ヒュルトゲン・ヴァルト

 二、三日前からこんな本を読んでいます。

The Battle of Hurtgen Forest (Spellmount Siegfried Line)

The Battle of Hurtgen Forest (Spellmount Siegfried Line)

 ヒュルトゲンの森。アルデンヌのすぐ北にある森林・丘陵地帯です。私がこの名前を認識したのは、確か中学生の頃だったと思います。1944年のアルデンヌにおけるドイツ軍の反攻作戦(バルジの戦い)を扱った戦史関係の何かの読み物で、アルデンヌに配置されていた米軍がヒュルトゲンの森の激戦で消耗した部隊だったといった記述に出会ったのだと記憶しています。しかし、それ以来、このヒュルトゲンの森を巡る戦闘自体について、詳しく書かれた本を読んだことはありませんでした。
 で、何かの拍子に思い出して、アマゾンで検索して買ってみたのがこの本です。
 著者のホワイティングはこの戦いとベトナム戦争との類似性を指摘しています。装甲部隊の効果的な運用を妨げる深い森林。待ち伏せブービートラップ。僅かな土地を巡る血みどろの白兵戦。そして、現場感覚から隔絶してしまった戦争指導。著者はアイゼンハワーと米軍指揮官達に厳しい非難を浴びせます。執拗過ぎるほどに。
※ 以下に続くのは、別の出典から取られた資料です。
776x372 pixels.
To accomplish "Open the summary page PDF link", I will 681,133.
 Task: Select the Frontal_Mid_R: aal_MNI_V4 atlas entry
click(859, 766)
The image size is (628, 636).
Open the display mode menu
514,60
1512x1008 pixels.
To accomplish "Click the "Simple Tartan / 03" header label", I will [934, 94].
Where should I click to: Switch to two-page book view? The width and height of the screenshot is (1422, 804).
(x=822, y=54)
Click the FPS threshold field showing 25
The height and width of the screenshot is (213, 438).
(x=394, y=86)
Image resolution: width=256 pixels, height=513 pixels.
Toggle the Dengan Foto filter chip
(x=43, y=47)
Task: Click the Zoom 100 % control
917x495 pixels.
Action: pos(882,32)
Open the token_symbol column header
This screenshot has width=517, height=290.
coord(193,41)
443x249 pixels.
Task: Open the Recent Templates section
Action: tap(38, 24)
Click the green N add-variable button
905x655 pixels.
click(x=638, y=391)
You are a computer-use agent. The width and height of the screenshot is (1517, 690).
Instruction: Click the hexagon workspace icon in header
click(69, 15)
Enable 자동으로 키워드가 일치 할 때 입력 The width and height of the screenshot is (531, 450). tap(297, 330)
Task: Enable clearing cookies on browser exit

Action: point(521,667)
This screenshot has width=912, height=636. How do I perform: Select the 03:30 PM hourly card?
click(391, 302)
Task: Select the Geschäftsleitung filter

・・・著者の紹介を見てみると、やっぱり、イギリスの人ですね。
 戦史の本としては「情感過多」型の本で、この戦いの苛烈さは伝わってくるのですが、例えば数次にわたる米軍の攻勢において、どのような部隊が投入されて、それぞれ目標が何処だったのかといった、基本的な事実に関する整理は行われていないので、私のような「とりあえず全体像を知りたい」という読者にとっては読みやすい本ではありません。興味深く読み進められる本ではあるのですが。ちょうど半藤一利ノモンハンの夏』みたいな感じですね。